Get Started
In this demo, we prepare a dataset with the xTB for different water/ethanol mixtures, and run an activated learning workflow starting from the initial dataset.
Installation
PiNNAcLe depends on nextflow, it can be installed following the official documentation. By default, the workflows will be run through singularity containers, and you need to install that as well, see their documentation.
Singularity is the recommended way of running the workflows, it is intended for running and sharing software, and avoids complications with compilation and environment setup. But if you prefer otherwise, you can easily configure workflow to run with a different profile, which controls how and on what resource each process is run, read more in the Profiles section.
Get the workflow
The PiNNAcLe workflow can be downloaded as a copier template. The template simply downloads the PiNNAcLe modules and sets up a project directory ready to be extended. If you do not have copier installed, you can simply clone the repo.
copier gh:teoroo-cmc/pinnacle demo_proj
# or git clone https://github.com/Teoroo-CMC/PiNNAcLe.git demo_proj
You may also run the workflow directly as a shared pipeline, as demonstrated here, we chose to have the modules explicitly in the project folder so that you can see how they can be adapted to your need in later sections of the tutorial.
Running the workflow
To run the workflow:
You might need to wait a while for the singularity images to be pulled, afterward you should see something like this:
Launching `main.nf` [friendly_carlsson] DSL2 - revision: e28d0f3d5d
executor > local (18)
[0d/2b1c2a] process > we_demo:mol2box (2) [100%] 9 of 9 ✔
[3b/ebc632] process > we_demo:md:aseMD (3) [ 0%] 0 of 6
[- ] process > we_demo:mkds -
[- ] process > we_demo:mkgeo -
[- ] process > we_demo:acle:loop:train -
[- ] process > we_demo:acle:loop:md -
[- ] process > we_demo:acle:loop:convert -
[- ] process > we_demo:acle:loop:sp:aseSP -
[- ] process > we_demo:acle:loop:merge -
[- ] process > we_demo:acle:loop:check -
[- ] process > we_demo:acle:loop:dsmix -
What listed above as "processes" are the basic element of nextflow workflows. A workflow defines how different processes are linked, and the configuration controls how they are launched in practice (e.g., environment setup, parallelization, resource allocation, etc.)
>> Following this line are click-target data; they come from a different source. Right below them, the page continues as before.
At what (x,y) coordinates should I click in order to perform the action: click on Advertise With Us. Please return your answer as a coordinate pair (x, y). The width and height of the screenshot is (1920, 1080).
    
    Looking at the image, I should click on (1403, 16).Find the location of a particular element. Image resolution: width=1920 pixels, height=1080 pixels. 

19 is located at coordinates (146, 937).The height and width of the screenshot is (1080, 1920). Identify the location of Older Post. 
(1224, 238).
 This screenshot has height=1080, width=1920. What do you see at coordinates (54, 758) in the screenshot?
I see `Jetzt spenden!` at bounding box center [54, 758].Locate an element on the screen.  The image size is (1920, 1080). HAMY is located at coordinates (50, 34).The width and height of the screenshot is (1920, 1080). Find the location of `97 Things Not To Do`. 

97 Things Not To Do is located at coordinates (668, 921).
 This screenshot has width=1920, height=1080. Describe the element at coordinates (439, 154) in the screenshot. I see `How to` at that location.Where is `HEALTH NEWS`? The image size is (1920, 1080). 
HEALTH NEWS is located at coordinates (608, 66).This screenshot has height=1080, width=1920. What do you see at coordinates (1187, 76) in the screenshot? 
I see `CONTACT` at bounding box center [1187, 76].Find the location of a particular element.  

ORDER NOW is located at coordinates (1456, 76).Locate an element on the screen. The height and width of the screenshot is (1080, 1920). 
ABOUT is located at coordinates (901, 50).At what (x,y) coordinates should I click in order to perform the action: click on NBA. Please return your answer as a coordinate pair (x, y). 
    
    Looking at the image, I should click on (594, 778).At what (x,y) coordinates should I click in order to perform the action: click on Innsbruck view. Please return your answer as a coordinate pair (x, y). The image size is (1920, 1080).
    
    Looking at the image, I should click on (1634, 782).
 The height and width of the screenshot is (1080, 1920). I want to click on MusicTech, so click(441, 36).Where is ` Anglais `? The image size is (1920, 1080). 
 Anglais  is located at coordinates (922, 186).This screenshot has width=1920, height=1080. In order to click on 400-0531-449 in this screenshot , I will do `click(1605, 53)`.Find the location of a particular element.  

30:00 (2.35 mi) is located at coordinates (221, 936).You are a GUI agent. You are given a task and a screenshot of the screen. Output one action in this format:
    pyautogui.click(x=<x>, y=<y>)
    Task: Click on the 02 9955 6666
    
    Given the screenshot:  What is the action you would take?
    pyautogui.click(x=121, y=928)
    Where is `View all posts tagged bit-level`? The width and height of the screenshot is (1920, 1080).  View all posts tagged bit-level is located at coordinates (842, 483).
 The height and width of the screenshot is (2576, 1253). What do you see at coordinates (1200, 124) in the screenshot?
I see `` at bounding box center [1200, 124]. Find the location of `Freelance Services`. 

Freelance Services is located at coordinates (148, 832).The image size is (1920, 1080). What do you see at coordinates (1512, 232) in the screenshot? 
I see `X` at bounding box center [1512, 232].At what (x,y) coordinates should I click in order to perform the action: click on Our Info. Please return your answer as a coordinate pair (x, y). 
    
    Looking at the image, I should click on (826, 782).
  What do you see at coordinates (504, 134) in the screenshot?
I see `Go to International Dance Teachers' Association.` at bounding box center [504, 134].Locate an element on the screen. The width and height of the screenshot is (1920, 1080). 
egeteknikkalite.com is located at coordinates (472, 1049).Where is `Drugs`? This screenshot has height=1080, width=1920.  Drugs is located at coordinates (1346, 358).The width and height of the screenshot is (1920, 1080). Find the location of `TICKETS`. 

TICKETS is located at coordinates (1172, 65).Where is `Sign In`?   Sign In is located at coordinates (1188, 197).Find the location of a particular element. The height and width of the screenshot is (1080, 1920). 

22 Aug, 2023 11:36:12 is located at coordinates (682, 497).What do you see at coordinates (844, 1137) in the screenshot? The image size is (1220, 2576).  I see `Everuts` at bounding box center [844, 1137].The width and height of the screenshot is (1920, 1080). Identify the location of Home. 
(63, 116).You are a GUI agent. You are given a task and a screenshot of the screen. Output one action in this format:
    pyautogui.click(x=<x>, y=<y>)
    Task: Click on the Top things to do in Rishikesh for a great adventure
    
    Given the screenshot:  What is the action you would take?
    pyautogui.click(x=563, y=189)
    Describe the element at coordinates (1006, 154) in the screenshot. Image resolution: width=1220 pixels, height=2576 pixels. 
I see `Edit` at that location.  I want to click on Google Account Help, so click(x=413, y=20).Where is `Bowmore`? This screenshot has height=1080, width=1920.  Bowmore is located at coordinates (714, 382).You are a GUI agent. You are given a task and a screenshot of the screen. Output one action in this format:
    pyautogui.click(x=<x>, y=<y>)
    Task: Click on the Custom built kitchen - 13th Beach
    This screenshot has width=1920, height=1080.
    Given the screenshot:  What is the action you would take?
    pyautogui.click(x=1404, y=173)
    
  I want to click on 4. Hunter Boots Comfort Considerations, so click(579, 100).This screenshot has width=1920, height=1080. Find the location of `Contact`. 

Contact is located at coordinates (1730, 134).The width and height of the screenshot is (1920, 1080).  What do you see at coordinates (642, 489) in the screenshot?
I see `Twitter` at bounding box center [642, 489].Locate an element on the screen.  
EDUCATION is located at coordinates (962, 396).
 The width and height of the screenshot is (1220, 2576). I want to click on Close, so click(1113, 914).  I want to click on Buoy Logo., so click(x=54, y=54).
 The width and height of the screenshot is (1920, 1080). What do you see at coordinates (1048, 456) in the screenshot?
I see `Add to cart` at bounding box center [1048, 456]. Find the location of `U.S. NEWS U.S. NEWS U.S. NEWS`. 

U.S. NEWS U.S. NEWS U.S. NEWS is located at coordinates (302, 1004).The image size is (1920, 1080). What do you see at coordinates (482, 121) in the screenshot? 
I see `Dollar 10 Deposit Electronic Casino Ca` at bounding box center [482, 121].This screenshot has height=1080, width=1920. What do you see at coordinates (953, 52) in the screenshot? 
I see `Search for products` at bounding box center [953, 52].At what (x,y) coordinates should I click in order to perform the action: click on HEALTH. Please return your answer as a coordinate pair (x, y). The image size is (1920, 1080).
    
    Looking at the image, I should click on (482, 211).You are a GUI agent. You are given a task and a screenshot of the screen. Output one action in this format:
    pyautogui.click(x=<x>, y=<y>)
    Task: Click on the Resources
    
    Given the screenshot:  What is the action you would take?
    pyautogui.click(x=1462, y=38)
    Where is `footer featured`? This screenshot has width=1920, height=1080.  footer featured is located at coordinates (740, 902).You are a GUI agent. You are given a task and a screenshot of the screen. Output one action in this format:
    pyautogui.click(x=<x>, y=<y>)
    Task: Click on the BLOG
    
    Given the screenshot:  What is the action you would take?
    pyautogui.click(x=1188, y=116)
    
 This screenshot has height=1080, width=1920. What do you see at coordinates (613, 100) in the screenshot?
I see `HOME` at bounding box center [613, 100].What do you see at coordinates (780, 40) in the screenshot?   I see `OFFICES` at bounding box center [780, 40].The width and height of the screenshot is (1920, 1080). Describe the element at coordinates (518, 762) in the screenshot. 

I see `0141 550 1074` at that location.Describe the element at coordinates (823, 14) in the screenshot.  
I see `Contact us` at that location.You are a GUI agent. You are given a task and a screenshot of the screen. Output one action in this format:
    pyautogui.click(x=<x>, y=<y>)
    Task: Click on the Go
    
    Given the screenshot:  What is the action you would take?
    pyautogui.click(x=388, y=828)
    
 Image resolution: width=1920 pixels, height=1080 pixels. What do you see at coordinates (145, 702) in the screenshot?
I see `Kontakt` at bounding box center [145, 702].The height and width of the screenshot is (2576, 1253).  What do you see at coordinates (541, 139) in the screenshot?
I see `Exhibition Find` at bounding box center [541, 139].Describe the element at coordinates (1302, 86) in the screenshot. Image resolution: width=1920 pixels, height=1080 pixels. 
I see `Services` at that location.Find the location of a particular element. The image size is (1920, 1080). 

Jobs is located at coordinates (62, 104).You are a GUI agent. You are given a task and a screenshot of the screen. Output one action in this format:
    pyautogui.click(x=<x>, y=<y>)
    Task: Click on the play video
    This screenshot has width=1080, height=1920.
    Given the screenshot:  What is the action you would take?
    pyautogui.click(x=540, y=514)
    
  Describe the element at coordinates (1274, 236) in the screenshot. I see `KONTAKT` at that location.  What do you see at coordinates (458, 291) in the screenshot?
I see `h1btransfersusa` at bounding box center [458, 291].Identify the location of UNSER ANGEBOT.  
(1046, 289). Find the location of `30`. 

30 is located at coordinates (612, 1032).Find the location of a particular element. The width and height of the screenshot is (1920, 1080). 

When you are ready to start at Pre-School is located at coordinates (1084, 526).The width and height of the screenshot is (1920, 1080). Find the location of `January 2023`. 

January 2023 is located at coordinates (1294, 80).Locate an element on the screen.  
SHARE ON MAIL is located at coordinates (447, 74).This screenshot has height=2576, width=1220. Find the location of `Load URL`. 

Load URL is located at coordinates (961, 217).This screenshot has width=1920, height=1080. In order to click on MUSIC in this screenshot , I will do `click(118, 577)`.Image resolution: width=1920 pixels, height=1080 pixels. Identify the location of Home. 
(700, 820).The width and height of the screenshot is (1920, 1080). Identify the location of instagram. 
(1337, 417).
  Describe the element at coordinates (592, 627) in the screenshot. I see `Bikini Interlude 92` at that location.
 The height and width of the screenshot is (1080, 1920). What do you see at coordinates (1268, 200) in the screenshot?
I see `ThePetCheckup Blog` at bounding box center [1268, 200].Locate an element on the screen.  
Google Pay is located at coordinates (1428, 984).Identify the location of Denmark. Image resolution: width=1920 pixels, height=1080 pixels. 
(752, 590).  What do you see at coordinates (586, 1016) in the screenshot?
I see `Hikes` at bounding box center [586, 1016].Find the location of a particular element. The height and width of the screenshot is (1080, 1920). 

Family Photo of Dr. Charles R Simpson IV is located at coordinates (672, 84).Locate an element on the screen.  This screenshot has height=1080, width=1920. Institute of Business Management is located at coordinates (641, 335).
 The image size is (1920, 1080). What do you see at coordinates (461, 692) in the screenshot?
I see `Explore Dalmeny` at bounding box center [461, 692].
You might notice that the processes are tracked by a 2-level hex code such as
0d/2d1c2a
. This is how nextflow arrange the output of processes, each process
will be launched in a folder named after this unique code. The code will be
useful for restarting the workflow and for debugging the processes, the folder
structure is illustrated below.
demo_proj
├── main.nf # main entry point for the workflows
├── nextflow # nextflow recipes and modules
│ ├── acle.nf
│ ├── we_demo.nf
│ └── module
│ ├── pinn.nf
│ ├── tips.nf
│ └── ...
├── we_demo # output folders are linke to work directory
│ ├── init
│ │ ├── geo
│ │ │ ├── e32-1.xyz -> /xx/demo_proj/work/c6/322d1c1...
│ │ └── ...
│ └── ...
└── work # actual execution directory of the workflow
├── c6
│ ├── 322d1c1f55ec381f34c361bc4e743f
│ │ ├── e32-1.xyz
│ │ ├── .commnad.sh
│ │ ├── .commnad.run
│ │ ├── .commnad.out
│ │ └── ...
│ └── ...
└── ...
Useful commands
Before going further, below are some nextflow commands that you might find useful. For a more comprehensive description, check the nextflow CLI reference.
Nextflow keeps track of what you have run and how your run them
Each run of the workflow is attached to a "run name", with which you can resume, log,
and clean up the jobs, try nextflow log tiny_brattain
(replace with your own run) to
get a list of all jobs in a run.
Nextflow caches the jobs according to their inputs, if your run is
interrupted, you can resume from where your stopped with the -resume
. You
can also specify a previous sessuib to resume from:
nextflow run main.nf -resume SESSION_ID
Keeping a complete record of things has a cost, the script and intermediate results for past runs might accumulate to a large number of file. It is recommended to clean up your unneeded runs regularly. If you are restricted by disk, you should also consider setting the scratch directive.